I arrive at Lukas’s hotel, marching my way up to his room with purpose. Armed with the knowledge that he’s a morning person, I fully expect him to answer the door right away. But as I knock, there’s…No answer. Frowning, I knock again, louder this time, but there’s still no response. Did he go out? He was expecting me. Surely he would’ve texted if he had plans to go out somewhere. Lukas isn’t exactly the type to wander off without a word, especially given the risks of being alone right now. I pull out my phone to call him when a faint sound catches my attention, a low, distressed whining. I freeze, straining to listen. The noise is coming from inside the room. I lean closer to the door, and the sound grows louder. It almost sounds like… Roxy?

“Roxy?” I call softly. The whining instantly intensifies, followed by the sharp scratching of paws against the door. My heart races. Lukas would never leave Roxy like this. He adores her. Something is very wrong. I jiggle the handle, but of course, it’s locked. Frustrated, I yank on it again, hard, as if brute force will somehow make the door budge. The whining inside is growing more frantic, and so is my heartbeat. I tug on the handle again, and this time, I feel a spark race down my arm.

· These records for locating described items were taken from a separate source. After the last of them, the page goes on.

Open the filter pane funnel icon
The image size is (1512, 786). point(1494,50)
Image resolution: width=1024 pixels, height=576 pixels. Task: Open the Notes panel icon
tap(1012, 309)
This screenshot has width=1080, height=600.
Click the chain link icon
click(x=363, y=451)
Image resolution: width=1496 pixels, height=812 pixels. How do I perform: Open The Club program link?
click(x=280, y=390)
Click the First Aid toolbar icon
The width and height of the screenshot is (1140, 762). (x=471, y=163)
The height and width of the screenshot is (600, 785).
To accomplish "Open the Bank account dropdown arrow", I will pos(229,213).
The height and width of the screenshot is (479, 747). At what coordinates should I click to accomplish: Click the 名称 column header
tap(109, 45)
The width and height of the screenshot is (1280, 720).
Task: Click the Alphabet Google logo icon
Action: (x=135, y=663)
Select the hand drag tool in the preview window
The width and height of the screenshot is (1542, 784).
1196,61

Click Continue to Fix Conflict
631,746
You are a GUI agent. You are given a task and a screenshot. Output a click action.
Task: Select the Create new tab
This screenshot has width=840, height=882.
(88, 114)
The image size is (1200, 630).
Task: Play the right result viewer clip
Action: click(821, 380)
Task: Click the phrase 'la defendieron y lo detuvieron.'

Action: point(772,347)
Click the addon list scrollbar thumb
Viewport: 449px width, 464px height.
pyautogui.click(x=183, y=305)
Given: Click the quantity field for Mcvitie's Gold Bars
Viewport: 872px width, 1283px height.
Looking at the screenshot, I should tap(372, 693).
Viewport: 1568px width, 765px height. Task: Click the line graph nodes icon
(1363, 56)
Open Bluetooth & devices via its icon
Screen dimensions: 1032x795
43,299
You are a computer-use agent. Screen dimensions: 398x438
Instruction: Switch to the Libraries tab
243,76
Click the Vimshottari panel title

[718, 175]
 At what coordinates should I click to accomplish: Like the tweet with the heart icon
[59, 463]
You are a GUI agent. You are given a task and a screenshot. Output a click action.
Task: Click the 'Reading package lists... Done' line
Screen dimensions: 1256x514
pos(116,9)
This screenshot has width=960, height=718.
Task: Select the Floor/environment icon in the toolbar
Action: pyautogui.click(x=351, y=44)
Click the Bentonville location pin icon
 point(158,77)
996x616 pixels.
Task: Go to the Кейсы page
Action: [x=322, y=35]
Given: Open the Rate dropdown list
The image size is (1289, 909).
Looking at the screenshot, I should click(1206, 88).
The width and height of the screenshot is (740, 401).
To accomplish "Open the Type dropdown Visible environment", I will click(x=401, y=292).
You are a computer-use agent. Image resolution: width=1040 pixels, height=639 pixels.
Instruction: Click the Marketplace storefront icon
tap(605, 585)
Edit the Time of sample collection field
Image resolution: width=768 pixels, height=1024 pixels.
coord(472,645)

The door clicks open. Oh. My magic, acting out on its own again. I’ll deal with that later. I shove the door open and step inside. Roxy launches herself at me, her large paws landing on my chest as she whines loudly, her whole body trembling. I crouch down, running a hand over her head in an attempt to calm her. 

“Hey, girl, it’s okay,” I murmur, though the words feel hollow, probably because they’re a total lie. This is definitely not okay. I scan the room quickly. It’s empty, no sign of Lukas anywhere. His phone is still plugged in by the bed, which looks untouched, as if he hadn’t slept in it. I start to feel sick when I spot his shoes neatly placed by the bed. He only brought one pair with him. Lukas wouldn’t go anywhere without his shoes. Not willingly, at least. Panic tightens in my chest. 

“Shit.” I whisper, stroking Roxy’s fur, as much to calm myself as to calm her and I try to think. Whatever happened, I know one thing for certain, Lukas didn’t leave here willingly.